Just remembered - Miyazaki's early work with Studio Ghibli dealt with post-apocalyptic deep future.

Nausica and the Valley of the Wind definitely fills the bill, being 1000 years in the future from an apocalyptic nuclear war, and Castle in the Sky is set long after the fall of a civilization capable of building flying cities. There is a magical element to both, but it's strongly hinted that it's the faint remnants of massively advanced technology, a'la Clarke.

Both films are excellent, and while Nausica was based on a manga series of the same name, Castle in the Sky is an original work.
posted by Slap*Happy at 5:11 AM on December 6, 2010

All Books I'm afraid:

Sister Alice - Robert Reed - I've only read part of this in Analog, but it's about as far future as one could ask.

Kiln People - David Brin - a new technology that allows people to map their minds onto golems - cheap short-lived constructs, sometimes with special abilities built into them - and then upload the experiences of those constructs back into their own minds at the end of the day.
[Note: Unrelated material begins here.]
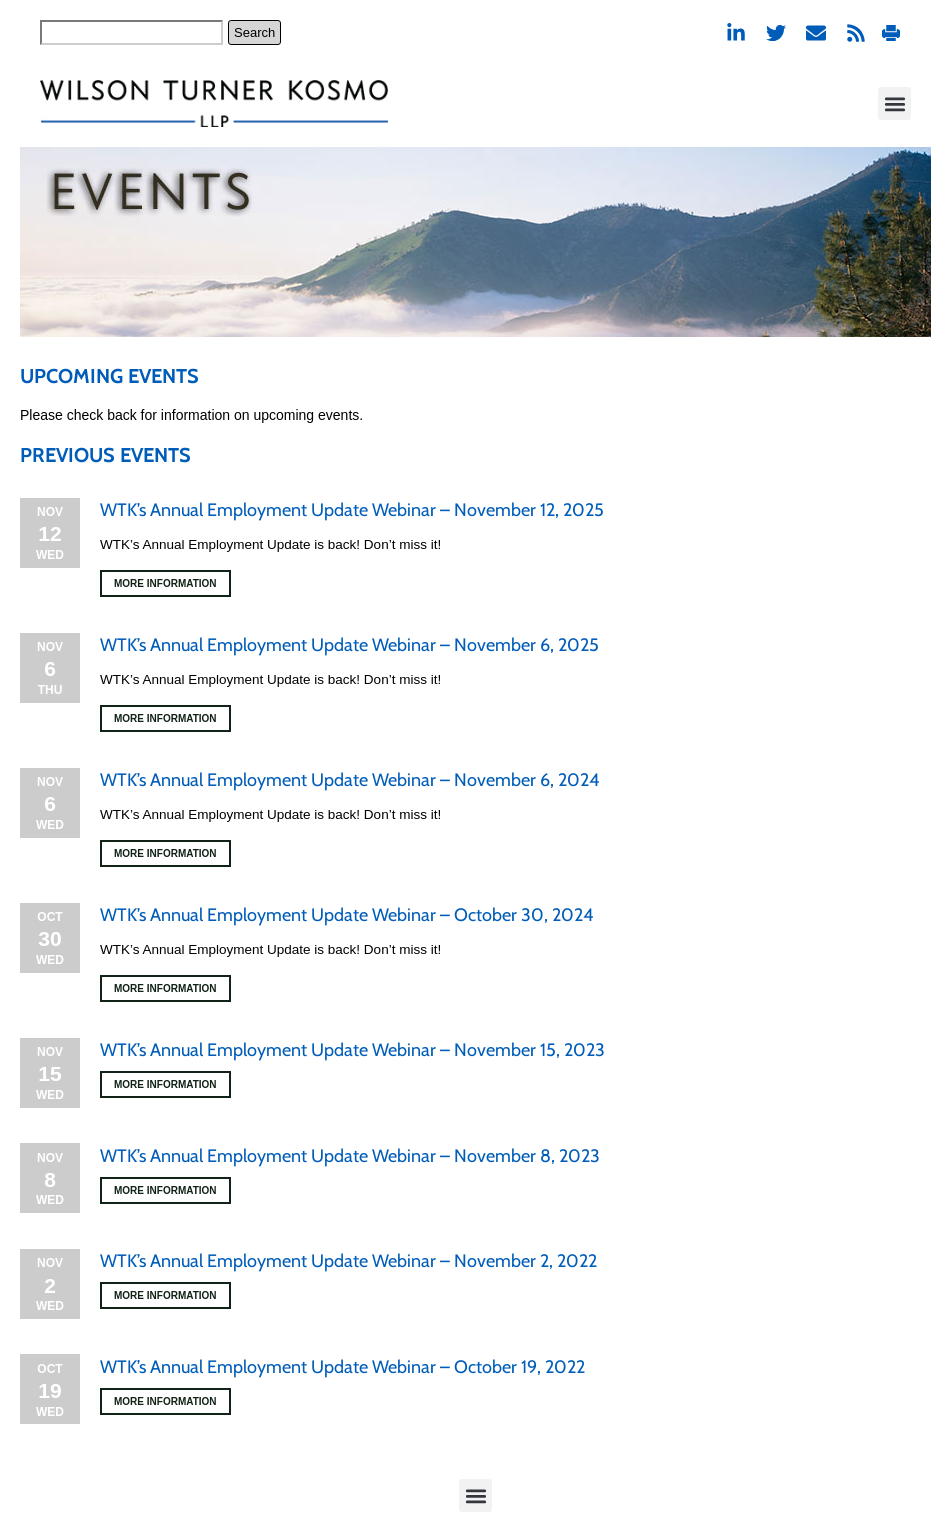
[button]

Needless to say, this changes the order of things.

Marooned in Realtime, A Fire Upon the Deep
- Vernor Vinge - Marooned is a murder mystery, well, two mysteries really since in addition to the murder there's the question of where did the human race go? It's where Vinge seriously plays with the notion of a technological singularity. (Get Across Realtime as Marooned will sort of spoil the prequel.)

Fire is more like your classic space opera with a galaxy wide multi-species civilization that keeps in touch via a wicked satire of usenet.

I'll add more as I think of them.
posted by Kid Charlemagne at 6:17 AM on December 6, 2010

Response by poster: Thanks for all of the suggestions! I actually got to see Moon in theater, and I quite agree- not something to be spoiled. And it definitely fits the category, though I hadn't thought of it. And Gattaca, which of course fits perfectly and I also hadn't thought of despite having seen and enjoyed it.

Metafilter: a pathetic, Beckettsian landscape.
Dudley Moore, Peter Cook and post-apocalyptic Britain? Must. watch.

Also, I loved Children of Men- well, the original book, anyway. I've held off watching the movie for that reason, even though everything I've heard suggests it's good.

Anyway, thanks- very helpful indeed!